BLAST analysis of a short 18S rRNA sequences (~ 750 bp) identified in A. dubitatum ticks collected from R. rattus and H. hydrochaeris showed 97.2–99.4% identity with a Piroplasmida previously detected in capybaras from south Brazil. Since little is known about this piroplasmid, further studies using molecular and morphological approaches are necessary to better characterize this protozoan. Considering that A. dubitatum is a three-host tick and R. rattus and H. hydrochaeris were captured in the same locality, it is possible that the specimen of A. dubitatum containing DNA of a capybara-associated piroplasmid might have previously acquired the parasite from capybaras found in that region.

Finally, since A. dubitatum is a tick species commonly identified in marsupials (Massini et al. 2019; Ueno et al. 2020) and capybaras (Queirogas et al. 2012) from Brazil, the role of this arthropod in the capybara and marsupial-associated piroplasmids’ life cycles must be further investigated.

Conclusions

The present study showed the occurrence and characterized a putative novel piroplasmid species infecting D. albiventris and associated ticks in Central-Western Brazil. Accordingly, the near-complete 18S rRNA-based phylogenetic inference suggests that although the analyzed piroplasmid sequence seems to be most closely related with the Western group – cluster III, it cannot be associated with any of the recognized ten clades, supporting that it is a novel species.

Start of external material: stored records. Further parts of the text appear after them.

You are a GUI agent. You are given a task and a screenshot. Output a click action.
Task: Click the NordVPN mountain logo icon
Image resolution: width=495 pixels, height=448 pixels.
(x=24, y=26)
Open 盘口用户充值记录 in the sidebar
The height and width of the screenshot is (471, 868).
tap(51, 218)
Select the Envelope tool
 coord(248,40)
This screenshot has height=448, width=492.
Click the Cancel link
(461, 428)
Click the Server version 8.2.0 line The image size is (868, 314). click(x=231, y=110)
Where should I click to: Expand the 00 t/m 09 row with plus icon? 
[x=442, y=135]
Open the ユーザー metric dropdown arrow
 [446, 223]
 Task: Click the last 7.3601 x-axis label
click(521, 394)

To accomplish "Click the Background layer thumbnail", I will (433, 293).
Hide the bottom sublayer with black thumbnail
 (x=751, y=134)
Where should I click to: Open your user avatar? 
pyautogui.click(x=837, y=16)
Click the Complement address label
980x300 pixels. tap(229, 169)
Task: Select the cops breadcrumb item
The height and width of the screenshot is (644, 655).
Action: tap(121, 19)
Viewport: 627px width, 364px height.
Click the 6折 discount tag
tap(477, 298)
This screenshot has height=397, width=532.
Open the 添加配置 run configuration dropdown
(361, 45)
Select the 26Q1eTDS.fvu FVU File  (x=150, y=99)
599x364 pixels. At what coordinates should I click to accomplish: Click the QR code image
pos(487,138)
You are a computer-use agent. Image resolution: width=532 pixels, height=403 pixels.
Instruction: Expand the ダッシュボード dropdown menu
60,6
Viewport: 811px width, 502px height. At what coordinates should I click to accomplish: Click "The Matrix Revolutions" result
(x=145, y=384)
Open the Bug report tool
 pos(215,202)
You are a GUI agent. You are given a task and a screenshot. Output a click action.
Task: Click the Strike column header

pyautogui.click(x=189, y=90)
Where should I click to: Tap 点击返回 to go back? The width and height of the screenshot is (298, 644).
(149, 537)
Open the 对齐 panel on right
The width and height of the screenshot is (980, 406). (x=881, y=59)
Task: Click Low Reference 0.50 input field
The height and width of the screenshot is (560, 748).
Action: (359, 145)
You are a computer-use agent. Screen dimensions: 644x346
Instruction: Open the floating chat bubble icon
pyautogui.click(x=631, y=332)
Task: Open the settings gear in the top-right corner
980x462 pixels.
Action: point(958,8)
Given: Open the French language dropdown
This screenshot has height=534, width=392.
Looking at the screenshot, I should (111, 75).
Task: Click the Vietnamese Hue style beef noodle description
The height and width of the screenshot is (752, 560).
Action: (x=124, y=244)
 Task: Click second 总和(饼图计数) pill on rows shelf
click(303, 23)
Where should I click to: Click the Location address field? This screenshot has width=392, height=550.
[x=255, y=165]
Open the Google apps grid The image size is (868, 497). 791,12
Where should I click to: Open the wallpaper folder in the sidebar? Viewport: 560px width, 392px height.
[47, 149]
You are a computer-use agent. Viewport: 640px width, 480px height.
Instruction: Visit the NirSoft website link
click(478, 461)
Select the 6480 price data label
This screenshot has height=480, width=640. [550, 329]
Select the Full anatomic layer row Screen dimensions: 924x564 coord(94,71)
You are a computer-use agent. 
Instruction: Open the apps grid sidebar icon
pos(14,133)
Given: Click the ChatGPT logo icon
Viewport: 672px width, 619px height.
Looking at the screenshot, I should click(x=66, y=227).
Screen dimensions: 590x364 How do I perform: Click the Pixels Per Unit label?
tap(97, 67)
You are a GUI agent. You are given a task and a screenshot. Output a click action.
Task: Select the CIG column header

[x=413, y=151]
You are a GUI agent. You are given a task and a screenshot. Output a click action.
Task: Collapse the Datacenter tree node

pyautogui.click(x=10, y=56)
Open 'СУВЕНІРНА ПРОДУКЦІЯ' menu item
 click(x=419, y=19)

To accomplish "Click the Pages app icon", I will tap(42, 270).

Phylogenetic inferences based on two additional molecular markers, namely hsp-70 and cox-1, supported the near-complete 18S rRNA gene phylogenetic inference. Furthermore, a partial 18S rRNA gene sequence detected in A. dubitatum ticks collected from R. rattus and H. hydrochaeris suggests that a still non-characterized piroplasmid species occurs in the largest rodent species from South America.